Location: Madison, WI, United States

Completion date: 2021

Project Team

Artist

Michelle Stitzlein

Structural Consultant & Lead Installer

Nathaniel Stitzlein

Overview

Achromatic Asters was created for a life science company. Large and dramatic, the wall sculpture greets employees and guests as they enter the foyer of a newly constructed building and measures 8’0”H x 21’2”W x 20”D. Inspired by botanical imagery and shapes found under a microscope, the piece is comprised entirely of repurposed and reused materials (listed below) and it begins a conversation about issues threatening the environment. The sculpture was influenced by mid-western native plants such as pokeberry, doll’s eye, pepper plant, culver’s root, etc. These plants, with their ladder-like branches and twigs, are accentuated with repeating circles of round leaves and berries that mimic and visually suggest the DNA strand, clusters of cells and cilia-like structures. The concept of genes, identity and the age-old “family tree” graphic also comes to mind. Interpretations of the work are encouraged and expected to be wide and varied.

Goals

The client was interested in the final commissioned piece to not only mesh with and enhance the interior design of the space but to also generate wonder, spark ideas, and connect art/nature/science concepts with an added touch of whimsy. It was imperative that this piece speak to the employees and visitors and to further represent the companies interest in the protection of the environment, exploration of knowledge and commitment to science.

Process

The client was excited to have the artist incorporate several outdated and used objects from their own science labs into the design of the piece. Therefore, multiple items such as graduated cylinders and centrifuge bottles were requested and shipped to the artist as she was in the layout stage. Over 60 items were provided by the client and utilized in the final piece. Viewers can locate and identify those specific units within the sculpture and the resulting process becomes an interactive experience.

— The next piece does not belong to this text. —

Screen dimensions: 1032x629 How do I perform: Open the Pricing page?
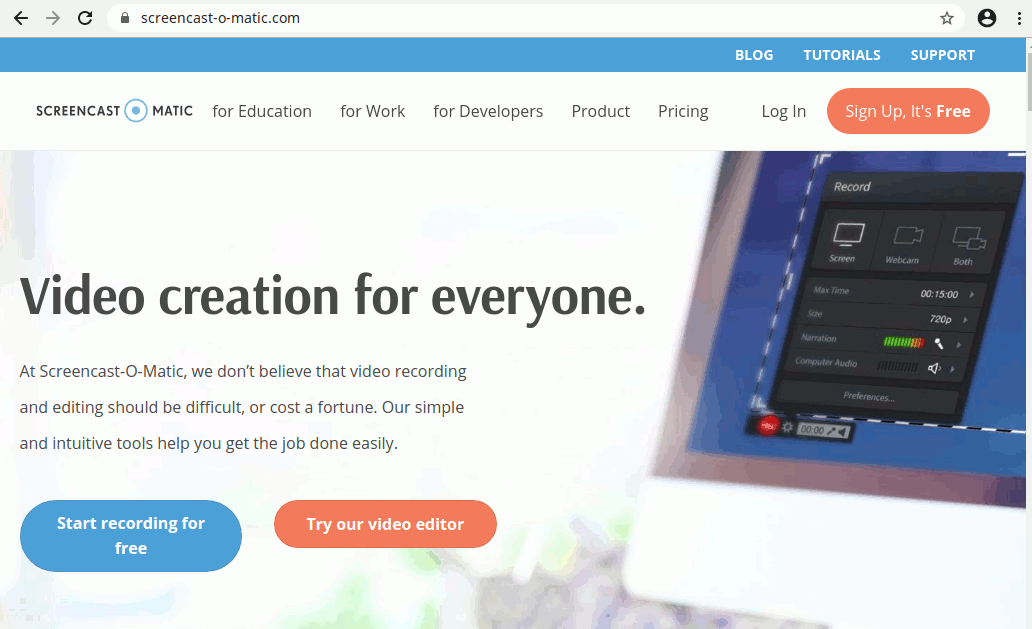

This unique approach to a commission further ties and personalizes the sculpture to "the place" and the client.
Five separate artists created five separate pieces for placement in common areas of building that are visible to one another. The artists communicated with each other during the brainstorming and preliminary design stage in order to share a common subject matter/theme while maintaining a very individual and distinctive approach to each piece.
The artist shared progress images and received approval to move forward from the client, architect, and interior designer throughout all stages of the creation of the piece until it was successfully installed on site.

Additional Information

Repurposed and reused materials: Coaxial cable, fire hose, piano keys and parts, golf club handles, graduated cylinders, centrifuge bottles, slide carousels, bicycle gears and tire rim, plastic toy wheels, light fixture shades, fishing net buoys, paper plate holders, pie and pizza plates, pots, pans, trivets, tins, steamers, jello molds, colanders, platters, lids, salad bowls, stove burner pans and grill, film reels, fan casings, fan blades, car tire hubcaps, cd’s, cd changer, records, stereo speakers, saw blades, plumbing parts, brackets, bottle caps, protective bolt caps, cardboard roll end caps, gas cap, vent cap, popcorn popper base, hot water handle, phone rotary, and a few other miscellaneous items.